Fig. 2.

SOE inhibits HIV-1 infection by binding to viruses envelope snd block the entry. A. Post-entry assay. GHOST-CD4-CCR5 or CXCR4 cells was co-incubated with pseudovirus for 2 hrs, washed, and then treated with the presence of 50ug/ml SOE, DMSO as negative control and 1uM AZT as positive control for 48 hours. SOE does not inhibit either HIV-1_ADA or HIV_HXB2 virus gene replication after viral entry is achieved. B. SOE-virus interaction assay. HIV-1_ADA and HIV_HXB2 pseudovirus pre-treated with 50ug/ml SOE or DMSO as a negative control and entry inhibitor T20 as a positive control. SOE pre-treatment inhibited both HIV_ADA and HIV_HXB2 pseudovirus infection to a similar degree as T-20. C. SOE-cell binding assays.
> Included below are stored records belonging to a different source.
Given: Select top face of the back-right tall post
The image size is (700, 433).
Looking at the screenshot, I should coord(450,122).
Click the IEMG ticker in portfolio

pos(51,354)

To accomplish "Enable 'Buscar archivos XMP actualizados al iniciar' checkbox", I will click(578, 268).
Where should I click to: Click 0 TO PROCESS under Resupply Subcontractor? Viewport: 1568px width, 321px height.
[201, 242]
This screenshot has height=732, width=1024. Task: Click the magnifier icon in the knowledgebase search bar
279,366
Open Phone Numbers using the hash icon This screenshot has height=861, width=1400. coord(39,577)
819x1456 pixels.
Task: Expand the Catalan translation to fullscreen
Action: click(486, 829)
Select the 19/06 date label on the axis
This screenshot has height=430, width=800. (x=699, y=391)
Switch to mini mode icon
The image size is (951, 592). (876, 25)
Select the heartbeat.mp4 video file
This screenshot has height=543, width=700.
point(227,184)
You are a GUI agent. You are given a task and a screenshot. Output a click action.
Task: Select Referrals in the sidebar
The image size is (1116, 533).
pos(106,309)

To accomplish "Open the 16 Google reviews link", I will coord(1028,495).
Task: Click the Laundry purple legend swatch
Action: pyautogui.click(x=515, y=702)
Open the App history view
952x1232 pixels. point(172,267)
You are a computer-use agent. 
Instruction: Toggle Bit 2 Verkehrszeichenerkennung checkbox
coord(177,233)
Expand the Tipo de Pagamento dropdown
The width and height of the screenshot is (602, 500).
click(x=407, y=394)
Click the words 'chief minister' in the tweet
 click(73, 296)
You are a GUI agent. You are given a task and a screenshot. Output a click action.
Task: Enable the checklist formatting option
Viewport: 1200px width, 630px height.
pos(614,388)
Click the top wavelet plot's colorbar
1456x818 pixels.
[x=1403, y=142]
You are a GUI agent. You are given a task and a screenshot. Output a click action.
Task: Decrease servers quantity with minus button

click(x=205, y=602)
GHOST cells was pre-treatment with SOE or the CCR5 antagonist Marvaroc (MVC) and the CXCR4 antagonist JM2987 as positive controls, and DMSO as negative control for 1 hour at 37°C before being infected with HIV-1_ADA or HIV-1_HXB2. SOE pre-treatment with the cells had no antiviral effect, while MVC and JM2987 pre-treatment showed strong inhibition against HIV-1 ADA and HXB2 pseudoviruses at 1μM as expected. The data represent the mean ±SD of triplicate experiments.